The research group of geneticist Thijn Brummelkamp at the Netherlands Cancer Institute has identified mystery genes that guarantee the final form of protein actin, which is a key component of the cell skeleton in our body.
Thijn Brummelkamp was asked about why he succeeded at finding genes and proteins that others have missed. To this he said: ‘I am a professional pin-in-a-haystack seeker’. These research findings were published in the journal Science, where the mystery gene definition was also mentioned.
What is Actin?
Actin is the key component of cell skeleton, and is also one of the most common molecules found in a cell. Cell biologists are too keen to know about this component because of its properties. Did you know we produce more than 100 kg of actin in our lifetime, as it is found in large amounts in all cell types. Talking of this mystery gene biology, actin can be used for various functions that include giving structure to the cell, making them firmer, cell division, propelling these cells forward and giving strength to the muscles. Scientists believe, people who have defective actin proteins, suffer from muscle diseases.

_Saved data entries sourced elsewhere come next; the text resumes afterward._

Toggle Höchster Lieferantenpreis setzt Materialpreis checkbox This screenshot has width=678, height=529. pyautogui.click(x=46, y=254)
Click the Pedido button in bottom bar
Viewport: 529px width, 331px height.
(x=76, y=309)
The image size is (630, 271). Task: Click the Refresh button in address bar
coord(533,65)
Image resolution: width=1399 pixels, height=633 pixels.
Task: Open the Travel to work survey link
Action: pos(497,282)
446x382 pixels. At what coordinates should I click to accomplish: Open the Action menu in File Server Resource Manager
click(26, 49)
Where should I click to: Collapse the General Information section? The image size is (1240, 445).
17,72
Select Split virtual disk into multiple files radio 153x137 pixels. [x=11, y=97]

Multi-purpose method for genetics in human cells
With his team, Brummelkamp used the multi-purpose method to find genetic causes of particular conditions. Earlier, he investigated why cancer cells are resistant to various kinds of therapy and he had also found a protein in the cancer cells that act as a break on the immune system. This time, Brummelkamp and his team went on to find a structure of gene that matures actin, and the skeleton of the cell.
Peter Haahr, a postdoc in Brummelkamp’s group worked on an experiment where he initially caused random mutations in random haploid cells. Next, he picked cells containing the immature actin and added a fluorescently labelled antibody to fit in the exact spot from where the amino acid is chopped off using scissors. Finally, he found out the gene that mutated after this process and they called it ‘ACTMAP’ (ACTin Maturation Protease).
Haahr traced the molecular scissors that cut the essential amino acid from actin. Those scissors were controlled by a gene whose function wasn’t known previously, the researchers named this gene ACTMAP.
According to Brummelkamp and his team, ACTMAP is not the first mystery gene that plays a role in our cell skeleton function. Over the recent years, this group of scientists have been able to detect three other unknown molecular scissors that cut an amino acid from tubulin, which is the other main component of the cell skeleton. Besides, there’s other last scissors, known as MATCAP, discovered by science this year.
Brummelkamp said: “Unfortunately our new discovery about actin doesn’t tell us how to cure certain muscular conditions.” He further added that their team have provided new fundamental knowledge about the cell skeleton that might be of a lot of use to others.